As you saw in Data 8, approximations often don’t do well in the tails of distributions. If you use the CLT to approximate probabilities of regions that are in the tails, be aware that the approximations might be very rough.

14.3.5. Approximating the Binomial \((n, p)\) Distribution#

A binomial \((n, p)\) random variable is the sum of \(n\) i.i.d. indicators. If \(n\) is large, the CLT says the distribution should be roughly normal, no matter what \(p\) is. But we said in Chapter 6 that if \(n\) is large and \(p\) is small, then the binomial distribution is roughly Poisson.

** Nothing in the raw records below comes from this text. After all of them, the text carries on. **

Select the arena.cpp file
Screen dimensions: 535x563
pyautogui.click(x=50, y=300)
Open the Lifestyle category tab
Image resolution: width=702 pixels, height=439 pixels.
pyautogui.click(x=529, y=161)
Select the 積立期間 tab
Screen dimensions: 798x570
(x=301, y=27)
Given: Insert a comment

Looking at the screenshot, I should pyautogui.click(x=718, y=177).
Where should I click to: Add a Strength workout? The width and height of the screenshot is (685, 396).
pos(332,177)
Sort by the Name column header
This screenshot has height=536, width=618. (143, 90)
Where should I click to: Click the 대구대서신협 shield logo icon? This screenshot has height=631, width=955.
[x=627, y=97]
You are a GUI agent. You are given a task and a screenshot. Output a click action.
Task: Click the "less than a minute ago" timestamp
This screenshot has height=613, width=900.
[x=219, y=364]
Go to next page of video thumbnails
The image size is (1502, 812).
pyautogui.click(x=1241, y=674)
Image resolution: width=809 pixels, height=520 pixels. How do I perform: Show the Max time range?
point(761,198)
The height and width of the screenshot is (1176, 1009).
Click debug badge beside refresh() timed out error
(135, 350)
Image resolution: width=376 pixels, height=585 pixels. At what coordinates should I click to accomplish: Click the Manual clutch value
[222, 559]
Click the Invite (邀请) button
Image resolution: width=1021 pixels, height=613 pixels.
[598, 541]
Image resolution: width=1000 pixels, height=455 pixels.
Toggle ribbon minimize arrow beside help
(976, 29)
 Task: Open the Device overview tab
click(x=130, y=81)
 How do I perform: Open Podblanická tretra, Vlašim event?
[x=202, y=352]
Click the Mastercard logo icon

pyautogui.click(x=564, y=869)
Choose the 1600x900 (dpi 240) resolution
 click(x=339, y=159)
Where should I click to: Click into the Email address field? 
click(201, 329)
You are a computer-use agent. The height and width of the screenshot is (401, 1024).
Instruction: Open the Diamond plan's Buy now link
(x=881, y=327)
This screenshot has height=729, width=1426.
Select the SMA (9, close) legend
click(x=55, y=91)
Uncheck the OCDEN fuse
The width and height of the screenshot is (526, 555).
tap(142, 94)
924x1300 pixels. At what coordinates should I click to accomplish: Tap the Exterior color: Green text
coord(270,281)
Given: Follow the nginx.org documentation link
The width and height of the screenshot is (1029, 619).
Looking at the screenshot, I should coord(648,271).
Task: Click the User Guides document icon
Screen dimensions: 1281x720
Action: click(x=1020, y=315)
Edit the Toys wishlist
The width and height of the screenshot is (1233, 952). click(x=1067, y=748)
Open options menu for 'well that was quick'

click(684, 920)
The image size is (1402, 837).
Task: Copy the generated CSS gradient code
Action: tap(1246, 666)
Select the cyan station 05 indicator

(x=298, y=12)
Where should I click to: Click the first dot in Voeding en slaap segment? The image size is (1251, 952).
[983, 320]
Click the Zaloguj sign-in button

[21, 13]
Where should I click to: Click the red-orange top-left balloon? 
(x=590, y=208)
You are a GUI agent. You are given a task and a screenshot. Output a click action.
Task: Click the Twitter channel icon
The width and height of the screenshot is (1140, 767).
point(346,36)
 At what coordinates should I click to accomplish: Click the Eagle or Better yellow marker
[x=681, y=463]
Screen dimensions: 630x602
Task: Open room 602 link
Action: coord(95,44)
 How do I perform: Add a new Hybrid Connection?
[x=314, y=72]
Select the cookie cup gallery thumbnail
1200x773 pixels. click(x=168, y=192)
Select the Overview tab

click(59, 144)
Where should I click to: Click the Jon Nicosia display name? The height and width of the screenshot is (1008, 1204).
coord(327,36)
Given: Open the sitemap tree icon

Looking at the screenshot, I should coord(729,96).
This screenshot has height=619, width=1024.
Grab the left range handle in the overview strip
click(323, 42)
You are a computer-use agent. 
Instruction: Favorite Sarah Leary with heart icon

So which is it: normal or Poisson?

Here are two binomial histograms, both of which have large \(n\) but rather different shapes.

k1 = np.arange(25, 76)
probs1 = stats.binom.pmf(k1, 100, 0.5)
binom_fair = Table().values(k1).probabilities(probs1)
plt.title('Binomial (100, 0.5)');
k2 = np.arange(0, 11)
probs2 = stats.binom.pmf(k2, 100, 0.01)
binom_biased = Table().values(k2).probabilities(probs2)
plt.title('Binomial (100, 0.1)');

The difference arises due to the spread of the distributions. The Poisson approximation applies when \(p\) is small and the binomial distribution is scrunched up near \(0\). When the spread is larger so that there are a substantial number of possible values on either side of the mean, then the normal approximation is the one to try.

To quantify this, many texts give a rough threshold depending on \(n\) and \(p\) so that if \(n\) larger than the threshold then the binomial \((n, p)\) distribution is roughly normal. If \(n\) is large and the binomial distribution resembles a Poisson, that means \(n\) hasn’t yet crossed the threshold for the normal approximation to be good.

The threshold is variously stated as “the SD \(\sqrt{npq}\) is greater than 3” or “both \(np\) and \(nq\) are greater than 10”, which are not exactly the same but pretty close.

You can see what you think of these guidelines, by comparing the total variation distance between the binomial and the corresponding Poisson and the total variation distance between the binomial and the corresponding normal. However, in this course the choice of the normal versus the Poisson approximation to the binomial is rarely going to be a problem, because when the values of \(n\) and \(p\) are such that you have a doubt about which to use, then you are just going to use the exact binomial probabilities.

Here is the binomial \((100, 0.5)\) distribution and the approximating normal curve. The parameters of the curve are \(np = 50\) and \(\sqrt{npq} = 5\).

Plot_norm((25, 75), 50, 5, color='red')
plt.xticks(np.arange(25, 76, 5))
plt.title('Binomial (100, 0.5) and its Normal Approximation');

Notice how the points “\(\mbox{mean } \pm \mbox{ SD}\)\(= 50 \pm 5\) are the points of inflection of the curve.

Quick Check

Answer yes or no to each question below.

(a) Is the binomial \((100, 0.01)\) distribution approximately normal?

(b) Is the binomial \((10000, 0.01)\) distribution approximately normal?